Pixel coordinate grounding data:
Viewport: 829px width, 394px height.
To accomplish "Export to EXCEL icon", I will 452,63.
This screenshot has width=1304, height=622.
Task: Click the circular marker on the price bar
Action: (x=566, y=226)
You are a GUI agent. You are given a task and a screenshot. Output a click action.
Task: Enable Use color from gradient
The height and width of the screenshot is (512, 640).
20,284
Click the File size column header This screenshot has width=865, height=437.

Your task: Restate word for word the lines above, beginning with the one that contains "The height and" and ending with the last line.

Expected answer:
The height and width of the screenshot is (512, 640).
20,284
Click the File size column header This screenshot has width=865, height=437.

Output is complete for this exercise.